John Whibley

Personal information
- Full name: John Whibley
- Date of birth: 7 July 1891
- Place of birth: Sittingbourne, England
- Date of death: 1972 (aged 80–81)
- Position(s): Outside left

Youth career
- ?–1911: Sittingbourne

Senior career*
- Years: Team / Apps / (Gls)
- 1911–1923: Crystal Palace / 146 / (27)
- 1923–?: Sittingbourne / ? / (?)

= John Whibley =

English footballer

John Whibley (7 July 1891 – 1972) was an English professional footballer who played in both the Southern League and Football League for Crystal Palace, as an outside left. He also played non-league football for Sittingbourne.

==Playing career==
Whibley was born in Sittingbourne, Kent and began his youth career with local club Sittingbourne F.C. He signed for Crystal Palace, then playing in the Southern League, in 1911, and over the following seasons, up until the outbreak of World War I, was a reserve player making only 20 appearances, scoring three times.

Whibley's career was then interrupted by military service, but he returned to play for Crystal Palace in the 1919–1920 season (35 appearances, nine goals). He made a total of 55 appearances in the Southern League scoring 12 goals.

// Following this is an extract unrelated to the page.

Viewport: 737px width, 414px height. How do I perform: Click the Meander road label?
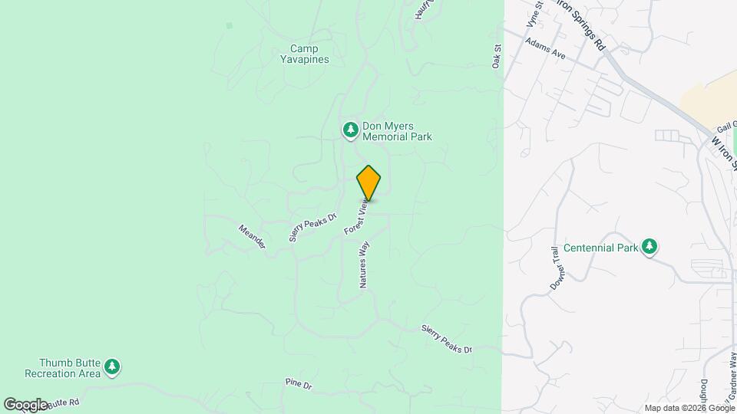point(252,237)
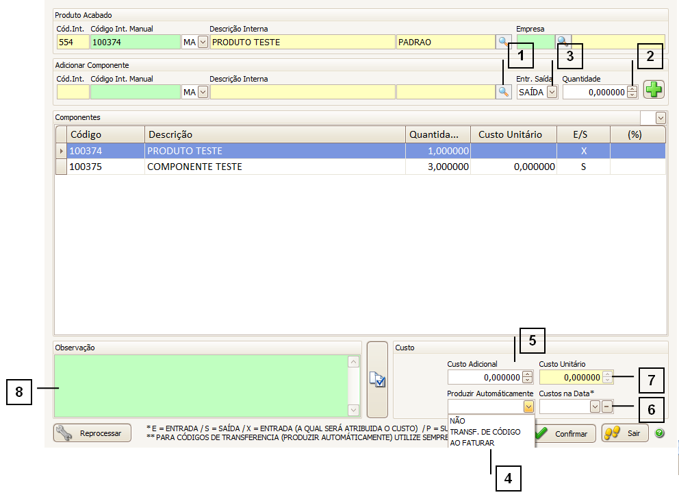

In 1920, Crystal Palace became a founder member of the Third Division and Whibley made the transition to professional football. He became a regular in the side that won the inaugural Third Division title in 1920–21, making 32 appearances and scoring five times. Over the next two seasons Whibley made a further 59 appearances scoring 10 goals but towards the end of the 1922–23 season was no longer first choice outside-left and in May 1923, returned to Sittingbourne. He had made a total of 146 League appearances for Crystal Palace, scoring 27 goals.